Retype, without alteration, each line from the line containing "Screen dimensions: 275x244" to the final line of the records.

:: SOURCE INFORMATION ::

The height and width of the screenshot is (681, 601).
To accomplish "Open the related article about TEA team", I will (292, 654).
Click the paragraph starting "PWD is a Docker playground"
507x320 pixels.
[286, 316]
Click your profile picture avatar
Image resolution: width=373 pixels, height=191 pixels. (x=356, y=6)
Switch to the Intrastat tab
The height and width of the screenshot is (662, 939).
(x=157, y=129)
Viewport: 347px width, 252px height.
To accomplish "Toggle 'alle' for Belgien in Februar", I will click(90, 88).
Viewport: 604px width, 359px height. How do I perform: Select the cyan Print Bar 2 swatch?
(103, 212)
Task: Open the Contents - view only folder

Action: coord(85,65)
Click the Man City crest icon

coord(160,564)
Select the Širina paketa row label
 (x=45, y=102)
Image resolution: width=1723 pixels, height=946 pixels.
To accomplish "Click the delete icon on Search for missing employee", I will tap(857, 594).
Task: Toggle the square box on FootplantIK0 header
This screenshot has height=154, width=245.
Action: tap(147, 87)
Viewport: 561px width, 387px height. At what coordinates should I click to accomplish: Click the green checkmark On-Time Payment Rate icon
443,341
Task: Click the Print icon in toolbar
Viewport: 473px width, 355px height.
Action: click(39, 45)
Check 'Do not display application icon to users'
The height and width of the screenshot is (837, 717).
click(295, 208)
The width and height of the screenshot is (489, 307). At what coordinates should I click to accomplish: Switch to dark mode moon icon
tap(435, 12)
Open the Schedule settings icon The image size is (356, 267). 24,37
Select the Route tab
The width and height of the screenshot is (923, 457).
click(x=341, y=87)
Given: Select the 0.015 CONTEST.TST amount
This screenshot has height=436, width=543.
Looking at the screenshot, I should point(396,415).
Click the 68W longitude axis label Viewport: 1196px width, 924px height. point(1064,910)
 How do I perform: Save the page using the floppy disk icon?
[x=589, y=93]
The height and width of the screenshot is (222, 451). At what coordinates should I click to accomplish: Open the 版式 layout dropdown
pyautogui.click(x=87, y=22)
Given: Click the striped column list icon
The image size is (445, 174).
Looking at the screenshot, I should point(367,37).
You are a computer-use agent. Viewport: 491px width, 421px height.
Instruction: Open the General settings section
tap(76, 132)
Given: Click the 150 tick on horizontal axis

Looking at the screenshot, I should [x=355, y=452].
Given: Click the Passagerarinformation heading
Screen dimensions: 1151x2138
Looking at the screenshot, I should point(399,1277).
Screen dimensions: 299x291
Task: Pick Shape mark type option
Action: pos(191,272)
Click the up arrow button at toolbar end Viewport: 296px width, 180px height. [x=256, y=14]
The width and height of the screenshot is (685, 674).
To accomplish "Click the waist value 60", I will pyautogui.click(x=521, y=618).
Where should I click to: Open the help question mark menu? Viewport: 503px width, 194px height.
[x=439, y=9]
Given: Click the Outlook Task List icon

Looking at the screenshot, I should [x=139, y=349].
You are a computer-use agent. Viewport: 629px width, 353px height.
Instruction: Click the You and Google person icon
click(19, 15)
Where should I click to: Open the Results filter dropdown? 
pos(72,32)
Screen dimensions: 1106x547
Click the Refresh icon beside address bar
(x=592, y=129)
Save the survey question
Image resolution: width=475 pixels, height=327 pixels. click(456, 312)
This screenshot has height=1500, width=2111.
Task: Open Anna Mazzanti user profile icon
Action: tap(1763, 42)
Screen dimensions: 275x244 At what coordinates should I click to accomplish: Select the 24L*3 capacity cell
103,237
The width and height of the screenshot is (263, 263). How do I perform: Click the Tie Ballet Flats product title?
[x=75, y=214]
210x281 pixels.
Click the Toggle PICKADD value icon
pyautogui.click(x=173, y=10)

:::

:: TASK OUTPUT ::
Screen dimensions: 275x244 At what coordinates should I click to accomplish: Select the 24L*3 capacity cell
103,237
The width and height of the screenshot is (263, 263). How do I perform: Click the Tie Ballet Flats product title?
[x=75, y=214]
210x281 pixels.
Click the Toggle PICKADD value icon
pyautogui.click(x=173, y=10)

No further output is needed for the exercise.